**REQUIREMENT**:
Your task is to print each record exactly as it reads.

*** Block opens ***

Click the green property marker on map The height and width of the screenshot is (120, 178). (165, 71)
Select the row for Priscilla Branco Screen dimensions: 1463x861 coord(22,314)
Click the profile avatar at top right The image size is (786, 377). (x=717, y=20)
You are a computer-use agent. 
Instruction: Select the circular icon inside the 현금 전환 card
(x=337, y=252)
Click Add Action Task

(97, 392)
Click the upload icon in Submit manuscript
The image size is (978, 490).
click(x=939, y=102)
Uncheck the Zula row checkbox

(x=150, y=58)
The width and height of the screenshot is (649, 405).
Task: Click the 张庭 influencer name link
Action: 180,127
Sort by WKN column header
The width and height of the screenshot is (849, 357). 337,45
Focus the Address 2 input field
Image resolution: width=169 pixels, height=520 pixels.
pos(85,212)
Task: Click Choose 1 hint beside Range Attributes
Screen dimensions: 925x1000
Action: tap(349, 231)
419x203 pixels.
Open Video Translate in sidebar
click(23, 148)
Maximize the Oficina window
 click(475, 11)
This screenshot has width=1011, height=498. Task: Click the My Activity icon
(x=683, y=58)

*** Block closes ***

**WRITTEN RESPONSE**:
Click the green property marker on map The height and width of the screenshot is (120, 178). (165, 71)
Select the row for Priscilla Branco Screen dimensions: 1463x861 coord(22,314)
Click the profile avatar at top right The image size is (786, 377). (x=717, y=20)
You are a computer-use agent. 
Instruction: Select the circular icon inside the 현금 전환 card
(x=337, y=252)
Click Add Action Task

(97, 392)
Click the upload icon in Submit manuscript
The image size is (978, 490).
click(x=939, y=102)
Uncheck the Zula row checkbox

(x=150, y=58)
The width and height of the screenshot is (649, 405).
Task: Click the 张庭 influencer name link
Action: 180,127
Sort by WKN column header
The width and height of the screenshot is (849, 357). 337,45
Focus the Address 2 input field
Image resolution: width=169 pixels, height=520 pixels.
pos(85,212)
Task: Click Choose 1 hint beside Range Attributes
Screen dimensions: 925x1000
Action: tap(349, 231)
419x203 pixels.
Open Video Translate in sidebar
click(23, 148)
Maximize the Oficina window
 click(475, 11)
This screenshot has width=1011, height=498. Task: Click the My Activity icon
(x=683, y=58)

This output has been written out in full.